Unterm Strich

Nicht nur bei uns gefeiert: Auch die Leipziger Buchmesse hat am Freitag abend Martin Walser geehrt, der, siehe oben, an diesem Montag 70 Jahre alt wird. Auf einer Veranstaltung im Festsaal des Alten Rathauses würdigte der Berliner Publizist Friedrich Dieckmann Walser als einen „beharrlichen Arbeiter im Weinberg der deutschen Literatur“. Er nannte Walser einen der mutigsten deutschen Autoren, der sich in seiner Parteinahme für die Schwachen und Benachteiligten nie habe beirren lassen.

Seine kurze Erfahrungszeit mit einer Linksbindung habe Walser nie davon abgehalten zu sagen, was er für richtig und notwendig hielt, wobei ihm alles Rechthaberische immer ferngelegen habe. Dabei sei Walser vielleicht oft enttäuscht, aber nie entmutigt worden. Der Schriftsteller sei gern und beharrlich aus der Reihe getanzt. So habe Walser schon vor dem Fall der Mauer an ein Tabu gerührt, als er von der historischen Überwindbarkeit der deutschen Teilung gesprochen habe. „Die Geschichte gab ihm auf eine Weise recht, die er nicht vorhersehen konnte“, meinte Dieckmann und verwies auf Walsers Satz: „Die Überwindung der Spaltung können wir nur von uns selbst erwarten, nicht von Gorbatschow.“

Walser las anschließend aus seinen Büchern „Ohne einander“ und „Verteidigung der Kindheit“. Am Sonntag wird in Karlsruhe sein Theaterstück Kaschmir in Parching uraufgeführt.

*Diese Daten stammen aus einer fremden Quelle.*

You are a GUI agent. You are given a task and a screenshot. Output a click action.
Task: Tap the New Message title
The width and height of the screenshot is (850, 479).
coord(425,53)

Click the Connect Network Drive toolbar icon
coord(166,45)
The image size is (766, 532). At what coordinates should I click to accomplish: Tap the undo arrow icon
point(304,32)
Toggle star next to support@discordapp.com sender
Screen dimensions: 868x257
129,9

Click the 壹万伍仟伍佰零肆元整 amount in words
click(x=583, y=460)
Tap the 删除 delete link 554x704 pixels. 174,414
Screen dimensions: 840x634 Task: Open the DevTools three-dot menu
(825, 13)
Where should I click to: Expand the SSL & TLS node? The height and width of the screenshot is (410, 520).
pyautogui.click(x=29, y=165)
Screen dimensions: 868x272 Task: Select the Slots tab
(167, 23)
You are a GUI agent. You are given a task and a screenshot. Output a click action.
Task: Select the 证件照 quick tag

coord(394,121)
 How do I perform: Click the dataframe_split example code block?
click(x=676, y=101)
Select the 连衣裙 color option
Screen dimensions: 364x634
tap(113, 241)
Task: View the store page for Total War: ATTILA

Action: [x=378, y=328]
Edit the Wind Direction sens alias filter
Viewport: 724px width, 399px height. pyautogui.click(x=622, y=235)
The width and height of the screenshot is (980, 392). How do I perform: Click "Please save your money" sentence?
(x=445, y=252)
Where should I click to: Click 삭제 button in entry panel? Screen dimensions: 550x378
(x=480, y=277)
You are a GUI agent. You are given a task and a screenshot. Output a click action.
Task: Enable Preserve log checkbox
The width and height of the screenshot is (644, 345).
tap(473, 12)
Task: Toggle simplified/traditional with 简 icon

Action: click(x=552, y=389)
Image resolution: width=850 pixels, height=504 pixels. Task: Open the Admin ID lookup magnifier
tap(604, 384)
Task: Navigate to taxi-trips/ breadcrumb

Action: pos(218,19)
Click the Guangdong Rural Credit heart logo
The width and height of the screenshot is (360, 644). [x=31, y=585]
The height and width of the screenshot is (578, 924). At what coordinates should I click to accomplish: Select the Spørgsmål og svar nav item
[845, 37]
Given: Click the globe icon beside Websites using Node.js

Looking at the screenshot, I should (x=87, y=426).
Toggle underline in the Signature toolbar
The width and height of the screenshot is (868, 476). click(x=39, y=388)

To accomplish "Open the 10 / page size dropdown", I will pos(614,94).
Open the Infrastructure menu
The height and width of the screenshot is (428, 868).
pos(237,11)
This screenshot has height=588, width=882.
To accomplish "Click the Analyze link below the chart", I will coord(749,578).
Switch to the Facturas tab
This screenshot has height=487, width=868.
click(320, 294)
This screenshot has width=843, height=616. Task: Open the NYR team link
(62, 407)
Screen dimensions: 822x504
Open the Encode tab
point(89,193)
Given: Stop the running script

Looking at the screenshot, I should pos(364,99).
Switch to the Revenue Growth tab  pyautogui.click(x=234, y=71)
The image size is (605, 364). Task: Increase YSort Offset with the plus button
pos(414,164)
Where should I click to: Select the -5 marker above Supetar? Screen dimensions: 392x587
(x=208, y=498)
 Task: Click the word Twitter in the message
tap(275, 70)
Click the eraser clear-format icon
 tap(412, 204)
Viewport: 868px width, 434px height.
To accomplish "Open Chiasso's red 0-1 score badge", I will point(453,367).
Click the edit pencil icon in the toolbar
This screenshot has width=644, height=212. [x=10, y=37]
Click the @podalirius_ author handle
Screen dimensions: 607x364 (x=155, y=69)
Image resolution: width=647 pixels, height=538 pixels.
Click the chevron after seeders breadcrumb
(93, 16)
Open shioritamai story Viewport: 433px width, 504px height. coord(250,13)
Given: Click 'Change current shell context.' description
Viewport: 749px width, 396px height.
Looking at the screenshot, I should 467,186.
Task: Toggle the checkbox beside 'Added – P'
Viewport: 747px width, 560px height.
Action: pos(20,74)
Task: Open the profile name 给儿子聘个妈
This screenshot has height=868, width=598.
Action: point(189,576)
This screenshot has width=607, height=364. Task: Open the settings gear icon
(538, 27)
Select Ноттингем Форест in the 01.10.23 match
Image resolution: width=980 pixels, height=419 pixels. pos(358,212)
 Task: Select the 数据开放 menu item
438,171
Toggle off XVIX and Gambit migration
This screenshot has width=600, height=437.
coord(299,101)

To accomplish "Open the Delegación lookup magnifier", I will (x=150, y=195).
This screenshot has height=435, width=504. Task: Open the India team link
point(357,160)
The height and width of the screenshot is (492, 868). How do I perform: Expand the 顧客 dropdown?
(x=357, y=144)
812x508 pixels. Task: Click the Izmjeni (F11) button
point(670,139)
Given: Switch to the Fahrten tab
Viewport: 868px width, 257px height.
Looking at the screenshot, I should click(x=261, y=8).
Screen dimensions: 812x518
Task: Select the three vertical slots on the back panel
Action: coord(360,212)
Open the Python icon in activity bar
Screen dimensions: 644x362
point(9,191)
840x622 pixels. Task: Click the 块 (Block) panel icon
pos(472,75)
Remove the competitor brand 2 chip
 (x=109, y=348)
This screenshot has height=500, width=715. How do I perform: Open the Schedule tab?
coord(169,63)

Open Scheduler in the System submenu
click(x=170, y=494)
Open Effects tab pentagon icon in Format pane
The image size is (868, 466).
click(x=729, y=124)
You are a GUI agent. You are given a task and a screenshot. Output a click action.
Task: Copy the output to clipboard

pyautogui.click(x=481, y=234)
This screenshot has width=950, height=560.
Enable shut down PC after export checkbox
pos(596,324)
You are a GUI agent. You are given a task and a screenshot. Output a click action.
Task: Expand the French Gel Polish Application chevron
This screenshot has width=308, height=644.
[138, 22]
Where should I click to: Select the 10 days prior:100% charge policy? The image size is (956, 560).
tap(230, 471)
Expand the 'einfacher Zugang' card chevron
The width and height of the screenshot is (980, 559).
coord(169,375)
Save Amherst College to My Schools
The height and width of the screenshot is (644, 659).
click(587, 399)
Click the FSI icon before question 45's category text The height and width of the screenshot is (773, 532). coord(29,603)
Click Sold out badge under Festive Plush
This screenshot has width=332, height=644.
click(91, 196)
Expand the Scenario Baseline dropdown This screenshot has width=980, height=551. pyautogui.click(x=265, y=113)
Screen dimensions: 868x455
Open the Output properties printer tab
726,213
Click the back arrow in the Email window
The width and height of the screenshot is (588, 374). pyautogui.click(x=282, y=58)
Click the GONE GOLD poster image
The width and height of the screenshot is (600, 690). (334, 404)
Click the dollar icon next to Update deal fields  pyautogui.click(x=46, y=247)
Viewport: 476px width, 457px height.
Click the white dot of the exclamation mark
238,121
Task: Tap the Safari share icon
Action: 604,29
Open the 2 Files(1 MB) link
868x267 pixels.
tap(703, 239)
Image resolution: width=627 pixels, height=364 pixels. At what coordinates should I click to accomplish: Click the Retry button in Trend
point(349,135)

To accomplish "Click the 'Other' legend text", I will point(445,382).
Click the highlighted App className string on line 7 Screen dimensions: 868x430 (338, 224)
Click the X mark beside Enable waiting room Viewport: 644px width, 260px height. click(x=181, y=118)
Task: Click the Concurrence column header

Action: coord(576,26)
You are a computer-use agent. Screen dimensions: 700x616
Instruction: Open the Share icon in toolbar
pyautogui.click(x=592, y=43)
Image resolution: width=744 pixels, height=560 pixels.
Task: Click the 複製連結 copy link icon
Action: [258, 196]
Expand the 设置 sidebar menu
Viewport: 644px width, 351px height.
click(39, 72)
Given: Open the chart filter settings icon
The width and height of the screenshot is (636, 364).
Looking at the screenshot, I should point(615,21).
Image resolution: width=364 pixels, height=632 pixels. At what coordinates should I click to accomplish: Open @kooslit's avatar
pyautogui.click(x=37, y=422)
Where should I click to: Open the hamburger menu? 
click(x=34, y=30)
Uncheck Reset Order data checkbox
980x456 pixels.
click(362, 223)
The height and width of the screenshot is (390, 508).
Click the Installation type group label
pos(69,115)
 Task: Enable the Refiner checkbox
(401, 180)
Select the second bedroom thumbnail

Der Schriftsteller Jurek Becker hat im letzten Interview vor seinem Tod die „verpfuschte“ Wiedervereinigung bedauert. Becker, der am 14. März im Alter von 59 Jahren an Krebs gestorben war, verglich in einem Mitte Februar geführten Spiegel-Gespräch die Vereinigung der beiden deutschen Staaten mit dem Untergang der DDR:

„Vergangenheit ist ja auch die Einheit. Auch die ist miserabel gemanagt worden. Auch die hätte man sich besser gemacht vorstellen können, aber wie es so oft ist: Verpfuscht ist verpfuscht, in den Brunnen gefallen ist in den Brunnen gefallen.“

Becker, der 1977 die DDR verlassen hatte, bekannte sich zur Idee eines zweiten deutschen Staates: „Ich hätte mir gewünscht, daß die DDR mehr Erfolg gehabt hätte [...]. Daß die DDR untergegangen ist, darum ist es nicht schade, diese DDR hatte es nicht besser verdient. Aber daß das, was die DDR hätte sein können, nach meiner Vermutung, untergegangen ist, darum tut es mir leid.“

Ausführlich nimmt der Autor, der im Getto von Lodz aufwuchs, in dem jetzt veröffentlichten Spiegel- Interview zu seiner jüdischen Herkunft Stellung, die er in seinen Erfolgsromanen wie „Jakob der Lügner“ (1969), „Der Boxer“ (1976) oder „Bronnsteins Kinder“ (1986) zum Thema machte: „Ich war irgendwie Kaspar Hauser, ich war in diese Welt gefallen mit acht Jahren. Und keiner hat mir erzählt, [...] was ich füreiner bin und was mit mir los ist und wo ich herkomme. [...] Wenn du nicht weißt, wo du herkommst, ist es ein wenig so, als ob du ein Leben lang mit einem Rucksack rumläufst, mit einem Sack auf dem Rücken, ohne zu wissen, was drin ist.“

Becker, der am Freitag in Sieseby bei Flensburg beigesetzt worden war, äußerte sich in dem Gespräch gelassen über seine tödliche Erkrankung. „Therapien, Arztbesuche, Medikamente, das ist alles irrsinnig lästig. Aber ich kann es mir nicht aussuchen, das ist wie ein Regen, das ist wie ein Gewitter, das ist Natur.“ Seinen so erfolgreichen Debütroman „Jakob der Lügner“ sah Jurek Becker im Alter eher kritisch. Das Buch sei zwar gut konzipiert, sei aber „voll von Sprachschludereien, die ich mir heute nicht mehr durchgehen lassen würde“.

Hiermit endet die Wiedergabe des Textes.